I am not pleased with the translation of the title.
Why is it that some foreign films become known in the English world with their original language titles intact, and others are known by translations? This is a rhetorical question, mind you. I’m sure there are particular reasons in each specific case, which may just boil down to what distributors thought would sell more tickets.
Some movies, like Kurosawa’s Throne of Blood, aren’t even translations, but re-titling. If there were a reason for this, such as that a foreign idiom would be lost in the translation, then it would be understandable. But in this case, the original title, Kumonosu-jō seems far more evocative when you use the literal translation, “Spider’s Web Castle.” Someone in charge of marketing this film for the English speaking world clearly disagreed. Maybe they thought it sounded too much like a Hollywood monster film with that title.
There isn’t even a consistency among the works of a particular director. To stay with Kurosawa, many of his films, like Seven Samurai are known by the English title, but others such as Ikiru or Kagemusha are exclusively known with the Japanese title.

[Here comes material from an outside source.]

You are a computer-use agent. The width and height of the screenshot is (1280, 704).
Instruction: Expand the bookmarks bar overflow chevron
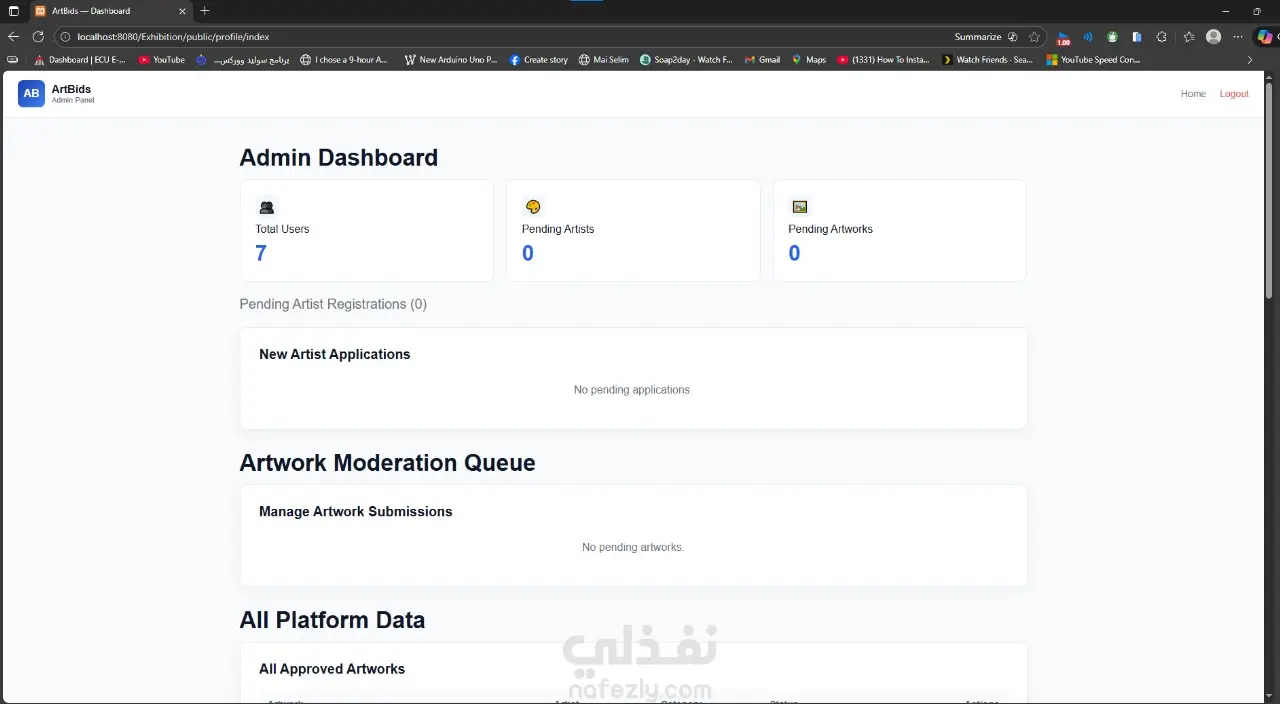1250,60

My friend put to me the case of the French film Murmur of the Heart (which I have not seen). In English, the title has a non-standard syntax for the adjectival noun, which mirrors the French syntax closely. The resulting poetical lilt to the title may or may not have been intended in the original French, Le souffle au cœur. The film’s protagonist suffers from the medical debility of a literal heart murmur. Does the title, Le souffle au cœur, have the same clinical sound to the ears of a native French speaker that the English Heart Murmur would have?